A decisão foi motivada por ação civil pública, que busca impedir a deterioração do imóvel pela falta de uso e manutenção. O MPF quer evitar que a Casa seja destruída pelo mesmo tipo de descaso das autoridades que causou o incêndio do Museu Nacional, em 2 de setembro de 2018.

Ambos os imóveis são vizinhos e se constituem em bens históricos fundamentais da história brasileira. A Casa da Marquesa de Santos foi residência de Domitila de Castro do Canto e Melo, principal amante do imperador Dom Pedro 1º, que lhe deu o palacete de presente, em 1826.

Casa da Marquesa de Santos tem obras paradas

Inicialmente, a ação foi movida contra a Funarj, que posteriormente requereu que fossem chamados ao processo como réus o Instituto do Patrimônio Histórico e Cultural (Iphan) e a União, medida aceita pela Justiça. Com isso, o Iphan e a União foram condenados a custear as obras, caso a Funarj comprove não ter recursos para tal.

A Casa da Marquesa de Santos foi uma das primeiras edificações tombadas pelo Iphan, em 1938. Em 2010, foi apresentado projeto de obras emergenciais que seria financiado pelo Banco Nacional de Desenvolvimento Econômico e Social (BNDES). A execução foi iniciada em 2012, com a restauração das fachadas, das esquadrias, da cobertura e da Sala Flora, porém as obras pararam há 4 anos e não foram retomadas.
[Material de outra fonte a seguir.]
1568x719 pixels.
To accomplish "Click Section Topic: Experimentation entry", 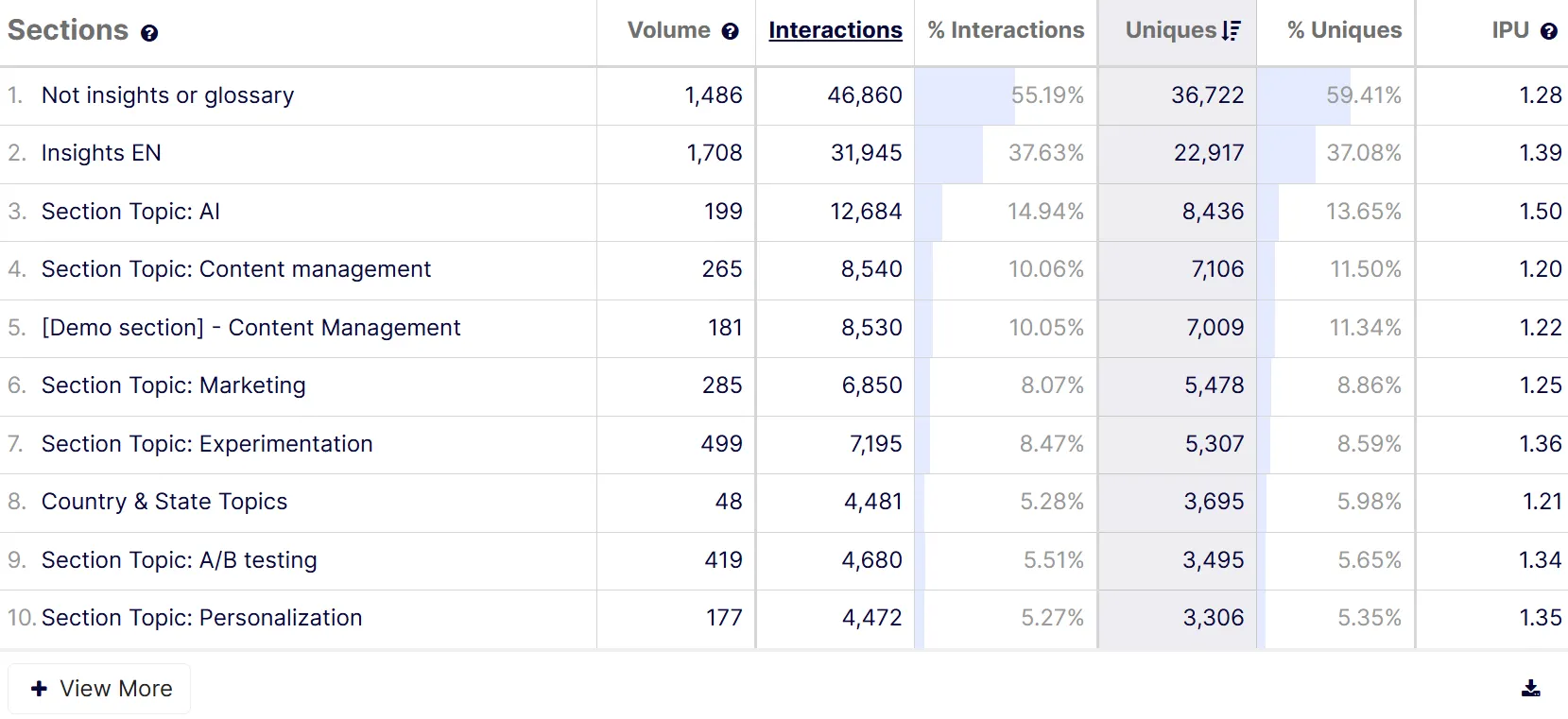I will click(x=207, y=444).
A Funarj  foi condenada a concluir a totalidade do projeto de restauração da Casa da Marquesa de Santos, no prazo de 24 meses. Segundo o MPF, foram também determinadas medidas urgentes para evitar a evolução do quadro de deterioração do imóvel, de alto valor arquitetônico e relevância histórica, que se encontra fechado e sem manutenção adequada.